Lifar Lied to Himself?
"The Fascist Turn in the Dance of Serge Lifar"
by Mark Franko
Oxford University Press, UK, 2020
Before tackling this exhaustive and exhausting book about the controversial Serge Lifar by Mark Franko, who is a widely published critic and a professor at the University of California's Santa Cruz campus, I suggest that readers review what is generally known about Lifar (1905 - 1986) as a dancer, choreographer, company director, commentator on dance and as a person. I encountered Lifar directly in 1948, when he brought his Paris Opera Ballet to tour the USA. The company was large. Its training seemed admirably uniform. Stylistically, though, many Americans found the dancing "mannered". The choreography and dramaturgy, mostly by Lifar, seemed old fashioned compared to Antony Tudor's psychodramas or George Balanchine's neoclassicism.
There is the evidence of still photos that Lifar was a strikingly sensual performer in his youth. He had studied in Kiev with Bronislava Nijinska, and in 1923 she funneled him to Diaghilev's itinerant Ballets Russes in Europe. Diaghilev sent Lifar to the Italian maestro, Enrico Cecchetti, for additional technical training. There is, supplemental to the still photos, a bit of film that shows Lifar in the 1920s dancing as continuously as our best male classicists do today. However, Lifar did not endure as elegantly as his similarly aged Diaghilev colleague, Anton Dolin. For the American tour In 1948, Lifar was past peak as a danseur noble. Also influencing the American public's response in 1948 was, of course, Lifar's reputation as a Nazi collaborator, even though he was defended by the Opera's prima ballerina, Yvette Chauvire. She stated that his actions during World War 2 had saved the lives of Opera employees who would otherwise have been on the Nazis' extermination list. Most of the Opera's dancers defended Lifar but most of the stagehands did not. All in all, Americans preferred the small, chic Ballet de Paris of Roland Petit, which toured North America not long after the Paris Opera Ballet.

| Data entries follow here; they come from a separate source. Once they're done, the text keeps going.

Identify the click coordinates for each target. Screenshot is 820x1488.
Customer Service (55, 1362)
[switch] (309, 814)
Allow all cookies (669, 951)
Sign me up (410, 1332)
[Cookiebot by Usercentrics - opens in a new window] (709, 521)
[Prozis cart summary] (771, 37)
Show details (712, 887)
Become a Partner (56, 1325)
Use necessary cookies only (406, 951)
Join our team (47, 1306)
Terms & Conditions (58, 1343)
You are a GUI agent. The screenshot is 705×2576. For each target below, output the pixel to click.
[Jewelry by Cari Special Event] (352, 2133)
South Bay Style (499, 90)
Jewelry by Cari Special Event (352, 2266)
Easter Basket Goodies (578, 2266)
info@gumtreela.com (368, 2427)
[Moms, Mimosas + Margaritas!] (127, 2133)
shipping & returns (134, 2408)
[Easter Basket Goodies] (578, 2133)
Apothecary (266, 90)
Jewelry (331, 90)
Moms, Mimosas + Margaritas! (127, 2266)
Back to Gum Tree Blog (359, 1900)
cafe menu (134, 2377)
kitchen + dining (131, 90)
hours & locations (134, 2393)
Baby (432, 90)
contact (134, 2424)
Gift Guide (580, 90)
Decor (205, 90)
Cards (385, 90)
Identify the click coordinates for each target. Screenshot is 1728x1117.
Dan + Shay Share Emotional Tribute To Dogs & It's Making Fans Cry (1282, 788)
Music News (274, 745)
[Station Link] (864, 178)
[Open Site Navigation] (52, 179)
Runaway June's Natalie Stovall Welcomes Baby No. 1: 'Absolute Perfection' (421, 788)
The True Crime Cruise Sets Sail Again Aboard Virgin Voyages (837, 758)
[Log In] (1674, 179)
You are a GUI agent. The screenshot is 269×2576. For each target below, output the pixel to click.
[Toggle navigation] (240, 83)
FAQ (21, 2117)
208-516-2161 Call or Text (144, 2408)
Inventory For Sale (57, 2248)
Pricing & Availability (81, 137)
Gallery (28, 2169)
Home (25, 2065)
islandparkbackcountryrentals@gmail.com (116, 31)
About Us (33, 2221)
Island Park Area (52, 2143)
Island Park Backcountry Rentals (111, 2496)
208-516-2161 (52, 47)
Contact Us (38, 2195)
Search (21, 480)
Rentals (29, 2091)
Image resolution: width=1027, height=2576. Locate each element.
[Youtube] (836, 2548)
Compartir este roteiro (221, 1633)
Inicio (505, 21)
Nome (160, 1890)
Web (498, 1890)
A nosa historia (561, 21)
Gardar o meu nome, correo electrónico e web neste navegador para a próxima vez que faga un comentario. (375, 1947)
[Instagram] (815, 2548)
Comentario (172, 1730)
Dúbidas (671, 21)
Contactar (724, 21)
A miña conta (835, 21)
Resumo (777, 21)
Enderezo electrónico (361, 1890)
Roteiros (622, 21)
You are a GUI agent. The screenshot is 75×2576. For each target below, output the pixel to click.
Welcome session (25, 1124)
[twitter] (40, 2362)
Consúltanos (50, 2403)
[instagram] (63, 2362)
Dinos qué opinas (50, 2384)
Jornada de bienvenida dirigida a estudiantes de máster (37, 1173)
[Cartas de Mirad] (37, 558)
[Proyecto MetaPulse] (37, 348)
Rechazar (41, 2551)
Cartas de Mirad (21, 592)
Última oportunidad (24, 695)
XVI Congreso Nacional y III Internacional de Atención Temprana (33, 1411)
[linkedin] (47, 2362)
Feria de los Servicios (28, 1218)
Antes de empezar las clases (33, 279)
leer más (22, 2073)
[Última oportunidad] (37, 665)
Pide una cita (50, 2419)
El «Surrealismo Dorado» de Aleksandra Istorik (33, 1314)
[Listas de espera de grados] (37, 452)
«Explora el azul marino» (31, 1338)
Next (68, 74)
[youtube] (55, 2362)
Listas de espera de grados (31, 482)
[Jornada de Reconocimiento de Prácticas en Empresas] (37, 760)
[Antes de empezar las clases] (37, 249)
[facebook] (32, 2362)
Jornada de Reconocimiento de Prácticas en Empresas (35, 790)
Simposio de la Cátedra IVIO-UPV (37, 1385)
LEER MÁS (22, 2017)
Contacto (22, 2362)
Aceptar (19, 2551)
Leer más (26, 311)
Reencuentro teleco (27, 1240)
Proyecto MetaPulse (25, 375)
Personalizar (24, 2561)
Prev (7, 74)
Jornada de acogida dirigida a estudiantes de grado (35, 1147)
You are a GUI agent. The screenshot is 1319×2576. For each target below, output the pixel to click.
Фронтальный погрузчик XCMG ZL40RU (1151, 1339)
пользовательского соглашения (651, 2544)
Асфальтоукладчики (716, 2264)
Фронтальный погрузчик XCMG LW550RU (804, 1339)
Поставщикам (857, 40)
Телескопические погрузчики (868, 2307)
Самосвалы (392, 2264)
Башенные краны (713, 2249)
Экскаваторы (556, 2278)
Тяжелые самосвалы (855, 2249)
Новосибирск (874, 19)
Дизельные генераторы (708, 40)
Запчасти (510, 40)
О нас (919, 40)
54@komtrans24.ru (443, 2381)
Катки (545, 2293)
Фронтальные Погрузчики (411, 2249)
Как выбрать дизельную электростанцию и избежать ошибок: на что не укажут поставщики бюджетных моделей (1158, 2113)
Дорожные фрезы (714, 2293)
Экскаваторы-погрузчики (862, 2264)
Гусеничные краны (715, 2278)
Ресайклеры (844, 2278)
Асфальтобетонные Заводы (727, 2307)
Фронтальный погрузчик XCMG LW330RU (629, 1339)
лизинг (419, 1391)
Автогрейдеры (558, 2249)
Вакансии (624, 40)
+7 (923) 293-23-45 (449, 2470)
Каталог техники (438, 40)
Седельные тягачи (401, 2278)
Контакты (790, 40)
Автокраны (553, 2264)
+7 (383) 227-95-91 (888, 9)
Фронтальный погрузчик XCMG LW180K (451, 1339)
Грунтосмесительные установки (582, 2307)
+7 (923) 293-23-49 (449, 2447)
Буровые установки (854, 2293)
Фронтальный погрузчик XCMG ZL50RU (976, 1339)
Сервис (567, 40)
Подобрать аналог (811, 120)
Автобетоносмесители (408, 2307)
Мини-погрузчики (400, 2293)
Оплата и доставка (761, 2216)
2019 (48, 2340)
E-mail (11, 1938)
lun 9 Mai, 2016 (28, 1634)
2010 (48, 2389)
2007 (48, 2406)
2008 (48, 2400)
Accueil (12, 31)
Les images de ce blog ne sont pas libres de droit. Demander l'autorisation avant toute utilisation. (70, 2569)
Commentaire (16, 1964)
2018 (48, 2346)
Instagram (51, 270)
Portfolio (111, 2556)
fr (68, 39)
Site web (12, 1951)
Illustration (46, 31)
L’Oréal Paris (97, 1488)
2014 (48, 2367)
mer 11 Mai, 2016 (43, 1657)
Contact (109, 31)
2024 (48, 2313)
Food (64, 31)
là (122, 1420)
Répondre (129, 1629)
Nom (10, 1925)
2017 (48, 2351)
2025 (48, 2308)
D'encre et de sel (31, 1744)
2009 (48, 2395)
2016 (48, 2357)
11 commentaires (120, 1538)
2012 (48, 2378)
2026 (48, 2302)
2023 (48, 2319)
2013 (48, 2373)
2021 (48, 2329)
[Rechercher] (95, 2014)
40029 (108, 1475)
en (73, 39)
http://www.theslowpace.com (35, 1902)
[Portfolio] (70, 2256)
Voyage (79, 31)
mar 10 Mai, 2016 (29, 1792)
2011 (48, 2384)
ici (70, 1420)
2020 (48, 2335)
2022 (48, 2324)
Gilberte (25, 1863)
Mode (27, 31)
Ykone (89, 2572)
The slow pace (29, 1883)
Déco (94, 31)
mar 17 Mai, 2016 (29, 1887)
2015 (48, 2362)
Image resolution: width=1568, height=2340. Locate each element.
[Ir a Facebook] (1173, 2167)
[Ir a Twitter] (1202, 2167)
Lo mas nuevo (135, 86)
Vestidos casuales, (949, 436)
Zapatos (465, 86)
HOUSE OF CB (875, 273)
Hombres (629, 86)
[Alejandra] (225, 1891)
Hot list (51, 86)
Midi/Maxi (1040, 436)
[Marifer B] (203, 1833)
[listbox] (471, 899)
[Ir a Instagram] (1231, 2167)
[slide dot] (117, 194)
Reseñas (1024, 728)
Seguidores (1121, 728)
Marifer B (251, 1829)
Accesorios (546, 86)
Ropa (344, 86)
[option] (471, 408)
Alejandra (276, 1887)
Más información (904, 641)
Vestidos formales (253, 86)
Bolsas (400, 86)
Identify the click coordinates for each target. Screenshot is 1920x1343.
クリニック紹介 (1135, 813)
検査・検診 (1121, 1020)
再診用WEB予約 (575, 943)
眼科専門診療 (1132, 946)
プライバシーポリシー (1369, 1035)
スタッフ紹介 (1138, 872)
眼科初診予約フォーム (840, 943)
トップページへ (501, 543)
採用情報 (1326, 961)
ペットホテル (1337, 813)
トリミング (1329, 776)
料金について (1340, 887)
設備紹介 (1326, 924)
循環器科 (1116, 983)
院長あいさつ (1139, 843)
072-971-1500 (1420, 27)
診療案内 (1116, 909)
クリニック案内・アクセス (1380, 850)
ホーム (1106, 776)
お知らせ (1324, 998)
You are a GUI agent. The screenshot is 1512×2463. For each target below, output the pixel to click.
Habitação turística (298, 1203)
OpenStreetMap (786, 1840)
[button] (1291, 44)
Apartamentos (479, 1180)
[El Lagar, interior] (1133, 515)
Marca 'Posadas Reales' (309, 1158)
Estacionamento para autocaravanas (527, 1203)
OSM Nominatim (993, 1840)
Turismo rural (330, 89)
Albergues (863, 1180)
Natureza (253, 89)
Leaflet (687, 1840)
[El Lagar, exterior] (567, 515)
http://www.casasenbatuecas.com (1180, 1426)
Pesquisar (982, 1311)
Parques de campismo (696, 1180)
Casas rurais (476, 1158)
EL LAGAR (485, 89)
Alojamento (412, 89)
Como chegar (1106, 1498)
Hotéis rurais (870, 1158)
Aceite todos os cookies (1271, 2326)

My reason for calling the book exhaustive is that Franko seems scrupulously thorough in discussing those aspects of the Lifar phenomenon that interest him. The focus is very much on critics and their categories for classifying dance. Franko's discussions of the hide-and-seek games aestheticians play exhausted me. Definitions are crucial for Franko's interest. Not only what is fascism but what is fascist dance? Not only what is neoclassicism but what is neoclassical ballet? Undoubtedly, attention to these and related questions is necessary, but apparently for their sake Franko gives short shrift to the crucial task of comparing Lifar with other choreographers of relevance. How do Lifar's ballets rate when measured by the standards of choreography set by his major contemporaries and immediate predecessors - Fokine, Nijinska, Massine, Balanchine, Lander, Lavrovsky and even by Derra DeMoroda, who may not have been major but headed Kraft durch Freude / Force thru Joy, the official ballet company of Germany's Nazi party? (Ironically, DeMoroda may have been a major Allied spy in Germany during World War 2.) Franko's comparisons of choreographers in this book are few and rudimentary. His most valuable contribution in this regard is to point out that Balanchine's plotless "Le Palais de Cristal" (the Bizet "Symphony in C") in 1947 was prompted by Lifar's 1943 plotless "Suite en Blanc" (music by Lalo). That is a connection not mentioned by most American dance historians. It was Balanchine who had recommended Lifar to the Opera, and to the end of Balanchine's life he asked people returning to New York from a Paris visit what Lifar was up to.
With the death of Diaghilev in 1929, the Ballet Russe ceased to be. Its dancers scattered. Balanchine was engaged by the Paris Opera Ballet to choreograph Beethoven's "The Creatures of Prometheus" but became very ill and recommended Lifar as his replacement. Lifar was offered the directorship of the company, holding the position from 1930 to 1944, and again from 1947 to 1958. The reason for the gap in Lifar's directorship was that he was judged to have been a collaborator with the Nazis during World War 2 and was punished by dismissal. He worked with other ballet companies during his dismissal from the Opera. He retired in order not to be fired in 1958.
Critics who turn up in Franko's book include Akim Volynsky, Andre Levinson, Jean Cocteau, Lynn Garafola, Lincoln Kirstein, Paul Valery, Patrizia Veroli and many more. Some of the critics in France favored Lifar while others did not. Oddly, the anti-Lifar stance of Levinson switched to being pro-Lifar in Levinson's last book.
Fascist ideas about race, nationality and civil behavior appear in Lifar's dance writing prior to the Nazi occupation of Paris. Right after the start of the occupation, Lifar, although not overall director of the house, took the initiative of reopening the Opera and hosting the top Nazis. Of course, artistic directors everywhere tend to be dictatorial, but not necessarily racist. In his pronouncements on dance, Lifar praised Aryan order and damned especially Semitic chaos.
The information Franko gives about Diaghilev and Lifar makes me wonder whether both did not see Lifar's potential too much in terms of Nijinsky. Had the training and molding Lifar received turned him into an imitation Nijinsky rather than into an artist in his own right?
The softcover edition of this book of 277 pages sells for $39.95 at Amazon. Grainy black/white photos illustrate it. They serve in making particular points. For example, Photo 10 of Lucienne Lamballe and Lifar in his "Prometheus" shows her taut classicism vs. his loose cubism. (Erratum: in the caption for Photo 29 of Balanchine and his leading dancers for "Le Palais de Cristal", Micheline Bardin, ballerina for the pert 3d movement, is given an incorrect first name.)